[Collected data entries]
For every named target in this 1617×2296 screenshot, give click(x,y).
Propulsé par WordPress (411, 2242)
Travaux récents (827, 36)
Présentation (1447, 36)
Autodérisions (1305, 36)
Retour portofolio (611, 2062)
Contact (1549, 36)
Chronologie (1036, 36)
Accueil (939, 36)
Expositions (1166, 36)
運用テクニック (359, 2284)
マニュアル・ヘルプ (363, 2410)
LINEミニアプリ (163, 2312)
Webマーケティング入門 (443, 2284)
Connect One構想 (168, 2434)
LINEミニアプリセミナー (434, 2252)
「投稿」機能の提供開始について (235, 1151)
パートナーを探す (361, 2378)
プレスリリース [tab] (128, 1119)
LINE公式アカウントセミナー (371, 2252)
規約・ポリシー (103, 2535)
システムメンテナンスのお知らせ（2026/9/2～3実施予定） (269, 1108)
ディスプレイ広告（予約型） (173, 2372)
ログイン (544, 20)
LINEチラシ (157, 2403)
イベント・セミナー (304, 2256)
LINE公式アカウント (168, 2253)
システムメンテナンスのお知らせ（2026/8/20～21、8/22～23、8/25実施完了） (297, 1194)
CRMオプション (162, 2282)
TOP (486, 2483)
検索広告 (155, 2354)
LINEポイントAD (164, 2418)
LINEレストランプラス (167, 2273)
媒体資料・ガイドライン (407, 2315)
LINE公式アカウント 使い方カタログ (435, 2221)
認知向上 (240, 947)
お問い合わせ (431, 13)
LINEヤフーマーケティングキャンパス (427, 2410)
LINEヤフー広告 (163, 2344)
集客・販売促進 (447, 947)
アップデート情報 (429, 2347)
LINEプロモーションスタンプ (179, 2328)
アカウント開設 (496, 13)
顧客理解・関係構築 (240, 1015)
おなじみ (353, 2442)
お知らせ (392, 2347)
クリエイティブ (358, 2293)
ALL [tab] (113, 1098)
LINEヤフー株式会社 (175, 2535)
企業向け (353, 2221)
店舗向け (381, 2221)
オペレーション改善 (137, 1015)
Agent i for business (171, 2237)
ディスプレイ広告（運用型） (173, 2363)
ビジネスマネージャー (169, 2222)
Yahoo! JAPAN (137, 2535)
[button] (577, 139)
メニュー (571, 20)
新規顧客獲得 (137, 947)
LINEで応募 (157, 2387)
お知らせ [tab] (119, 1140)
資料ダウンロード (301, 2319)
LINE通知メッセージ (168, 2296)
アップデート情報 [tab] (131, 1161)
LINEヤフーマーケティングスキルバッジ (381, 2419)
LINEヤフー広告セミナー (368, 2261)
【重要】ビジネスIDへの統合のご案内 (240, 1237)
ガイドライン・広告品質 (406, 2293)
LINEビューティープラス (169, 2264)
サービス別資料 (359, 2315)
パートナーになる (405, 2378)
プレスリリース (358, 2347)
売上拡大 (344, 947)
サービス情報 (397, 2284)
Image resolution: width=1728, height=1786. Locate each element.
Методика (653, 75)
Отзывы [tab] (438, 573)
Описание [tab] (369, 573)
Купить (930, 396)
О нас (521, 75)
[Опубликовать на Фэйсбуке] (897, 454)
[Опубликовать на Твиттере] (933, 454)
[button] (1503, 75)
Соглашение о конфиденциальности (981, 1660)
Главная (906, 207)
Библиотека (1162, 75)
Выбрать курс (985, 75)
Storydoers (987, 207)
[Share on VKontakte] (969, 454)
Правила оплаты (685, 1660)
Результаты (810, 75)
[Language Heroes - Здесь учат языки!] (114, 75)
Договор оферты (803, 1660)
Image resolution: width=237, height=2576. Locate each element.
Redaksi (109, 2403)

◆ Task item ◆
All of the entries must be given again, word for word.

◆ Expected answer ◆
For every named target in this 1617×2296 screenshot, give click(x,y).
Propulsé par WordPress (411, 2242)
Travaux récents (827, 36)
Présentation (1447, 36)
Autodérisions (1305, 36)
Retour portofolio (611, 2062)
Contact (1549, 36)
Chronologie (1036, 36)
Accueil (939, 36)
Expositions (1166, 36)
運用テクニック (359, 2284)
マニュアル・ヘルプ (363, 2410)
LINEミニアプリ (163, 2312)
Webマーケティング入門 (443, 2284)
Connect One構想 (168, 2434)
LINEミニアプリセミナー (434, 2252)
「投稿」機能の提供開始について (235, 1151)
パートナーを探す (361, 2378)
プレスリリース [tab] (128, 1119)
LINE公式アカウントセミナー (371, 2252)
規約・ポリシー (103, 2535)
システムメンテナンスのお知らせ（2026/9/2～3実施予定） (269, 1108)
ディスプレイ広告（予約型） (173, 2372)
ログイン (544, 20)
LINEチラシ (157, 2403)
イベント・セミナー (304, 2256)
LINE公式アカウント (168, 2253)
システムメンテナンスのお知らせ（2026/8/20～21、8/22～23、8/25実施完了） (297, 1194)
CRMオプション (162, 2282)
TOP (486, 2483)
検索広告 (155, 2354)
LINEポイントAD (164, 2418)
LINEレストランプラス (167, 2273)
媒体資料・ガイドライン (407, 2315)
LINE公式アカウント 使い方カタログ (435, 2221)
認知向上 (240, 947)
お問い合わせ (431, 13)
LINEヤフーマーケティングキャンパス (427, 2410)
LINEヤフー広告 (163, 2344)
集客・販売促進 (447, 947)
アップデート情報 (429, 2347)
LINEプロモーションスタンプ (179, 2328)
アカウント開設 (496, 13)
顧客理解・関係構築 (240, 1015)
おなじみ (353, 2442)
お知らせ (392, 2347)
クリエイティブ (358, 2293)
ALL [tab] (113, 1098)
LINEヤフー株式会社 (175, 2535)
企業向け (353, 2221)
店舗向け (381, 2221)
オペレーション改善 (137, 1015)
Agent i for business (171, 2237)
ディスプレイ広告（運用型） (173, 2363)
ビジネスマネージャー (169, 2222)
Yahoo! JAPAN (137, 2535)
[button] (577, 139)
メニュー (571, 20)
新規顧客獲得 (137, 947)
LINEで応募 (157, 2387)
お知らせ [tab] (119, 1140)
資料ダウンロード (301, 2319)
LINE通知メッセージ (168, 2296)
アップデート情報 [tab] (131, 1161)
LINEヤフーマーケティングスキルバッジ (381, 2419)
LINEヤフー広告セミナー (368, 2261)
【重要】ビジネスIDへの統合のご案内 (240, 1237)
ガイドライン・広告品質 (406, 2293)
LINEビューティープラス (169, 2264)
サービス別資料 (359, 2315)
パートナーになる (405, 2378)
プレスリリース (358, 2347)
売上拡大 (344, 947)
サービス情報 (397, 2284)
Image resolution: width=1728, height=1786. Locate each element.
Методика (653, 75)
Отзывы [tab] (438, 573)
Описание [tab] (369, 573)
Купить (930, 396)
О нас (521, 75)
[Опубликовать на Фэйсбуке] (897, 454)
[Опубликовать на Твиттере] (933, 454)
[button] (1503, 75)
Соглашение о конфиденциальности (981, 1660)
Главная (906, 207)
Библиотека (1162, 75)
Выбрать курс (985, 75)
Storydoers (987, 207)
[Share on VKontakte] (969, 454)
Правила оплаты (685, 1660)
Результаты (810, 75)
[Language Heroes - Здесь учат языки!] (114, 75)
Договор оферты (803, 1660)
Image resolution: width=237, height=2576. Locate each element.
Redaksi (109, 2403)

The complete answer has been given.